There is potential deadlock during quota data flush as below:

Thread A: Thread B:
f2fs_dquot_acquire
down_read(&sbi->quota_sem)
f2fs_write_checkpoint
block_operations
f2fs_look_all
down_write(&sbi->cp_rwsem)
f2fs_quota_write
f2fs_write_begin
__do_map_lock
f2fs_lock_op
down_read(&sbi->cp_rwsem)
__need_flush_qutoa
down_write(&sbi->quota_sem)

This patch changes block_operations() to use trylock, if it fails,
it means there is potential quota data updater, in this condition,
let's flush quota data first and then trylock again to check dirty
status of quota data.

The side effect is: in heavy race condition (e.g. multi quota data
upaters vs quota data flusher), it may decrease the probability of
synchronizing quota data successfully in checkpoint() due to limited
retry time of quota flush.

Reported-by: Yi Zhuang <zhuangyi1@xxxxxxxxxx>
Signed-off-by: Chao Yu <chao@xxxxxxxxxx>
---
fs/f2fs/checkpoint.c | 3 ++-
1 file changed, 2 insertions(+), 1 deletion(-)

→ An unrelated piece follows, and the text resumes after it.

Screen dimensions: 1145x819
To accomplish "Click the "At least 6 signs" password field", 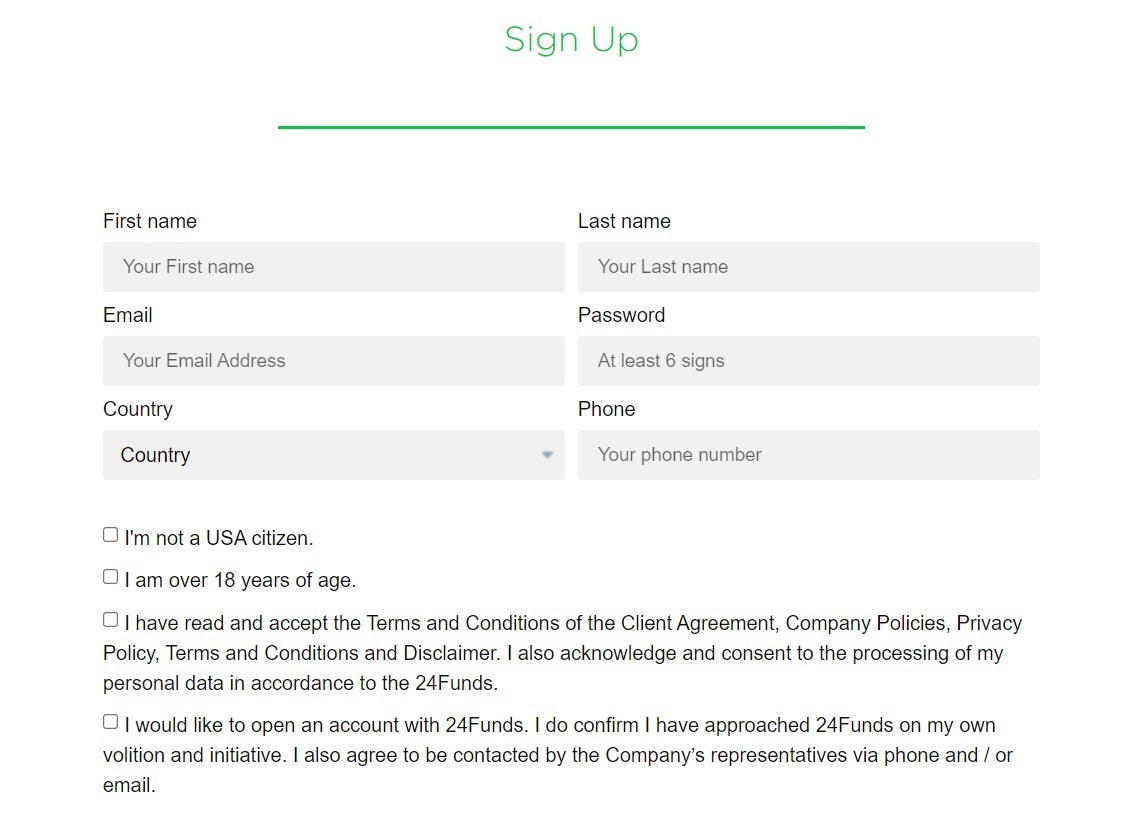I will [x=808, y=361].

diff --git a/fs/f2fs/checkpoint.c b/fs/f2fs/checkpoint.c
index 7d8803a4cbc2..6f6a7d812d60 100644
--- a/fs/f2fs/checkpoint.c
+++ b/fs/f2fs/checkpoint.c
@@ -1159,7 +1159,8 @@ static bool __need_flush_quota(struct f2fs_sb_info *sbi)
if (!is_journalled_quota(sbi))
return false;

- down_write(&sbi->quota_sem);
+ if (!down_write_trylock(&sbi->quota_sem))
+ return true;
if (is_sbi_flag_set(sbi, SBI_QUOTA_SKIP_FLUSH)) {
ret = false;
} else if (is_sbi_flag_set(sbi, SBI_QUOTA_NEED_REPAIR)) {
--
2.32.0